Administrators say the classroom teacher reductions will not have a significant impact on class size averages because of enrollment decline. Peterson said they focused on keeping elementary class sizes the lowest.

Additional lost teaching positions include 10 intervention specialists who work with students who need extra instructional support, three elementary specialists in areas such as physical education and music, three special education assessment positions and 2.5 special education teachers.

Staff cuts also include nearly 22 paraprofessionals and other non-licensed student support staff, nine teacher mentors, six secondary clerical positions, nearly five custodians, one social worker and one middle school counselor.

Other proposed cost-cutting measures include trimming professional development, reducing supply budgets and decreasing the use of substitute teachers at the high schools by instead using virtual lessons developed during pandemic distance learning.

The district also found savings in some fixed costs such as insurance, and from reducing some contracted services and reassigning duties to district administrators.

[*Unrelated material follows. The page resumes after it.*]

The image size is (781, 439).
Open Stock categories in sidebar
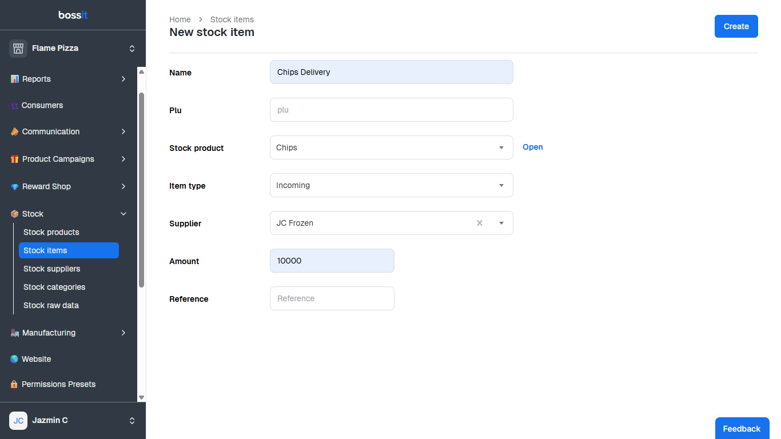[x=54, y=287]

Schools also will raise student activity fees.

District administrators project the cuts are needed just to beak even next school year. They won’t be enough to help restore the district’s emergency fund, which Peterson said already has been spent down to a “dangerously low” level.

The budget projections are based on very conservative assumptions, including no increase in the district’s main source of funding from the state. It also assumes only a fraction of the students will return to the district after switching to private schools, home schooling and other alternative during the pandemic.

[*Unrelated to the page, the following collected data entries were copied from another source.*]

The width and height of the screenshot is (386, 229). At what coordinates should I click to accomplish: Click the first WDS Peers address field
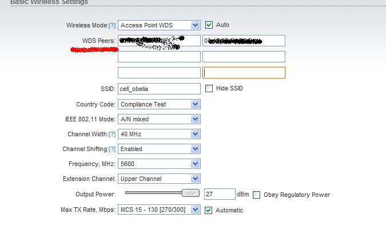(x=159, y=41)
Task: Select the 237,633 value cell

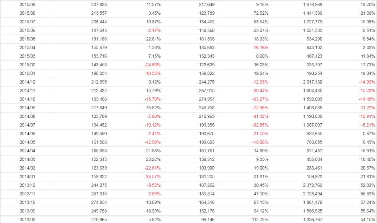Action: pos(99,5)
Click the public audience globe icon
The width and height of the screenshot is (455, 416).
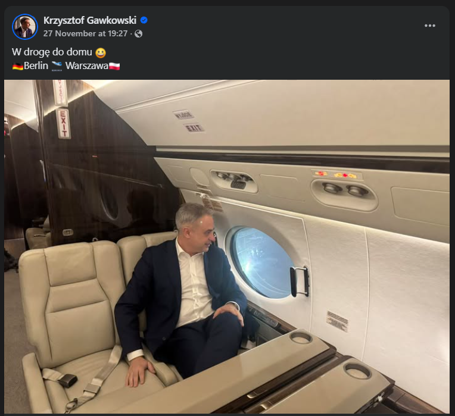(x=139, y=33)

The district is receiving three rounds of federal coronavirus relief funds. But district officials say those one-time dollars have restricted uses and won’t offset longer-term revenue loss due to lost students.

District staff will continue to lobby state lawmakers and work to recruit back lost students. The district might be able to restore some of the cut positions, Peterson said.

The School Board will adopt a final budget in June.

School Board Chair Jodi Sapp called budget cuts her “least favorite thing to do as a school board member.”

It’s not the first time she’s had to approve cuts, the longest-serving board member added.

“But every time we’ve done it, the school district has gone on to be just as good and has gotten better over the years,” Sapp said. “And I have no doubt we’ll continue to do so even with that chunk of money gone for a while.”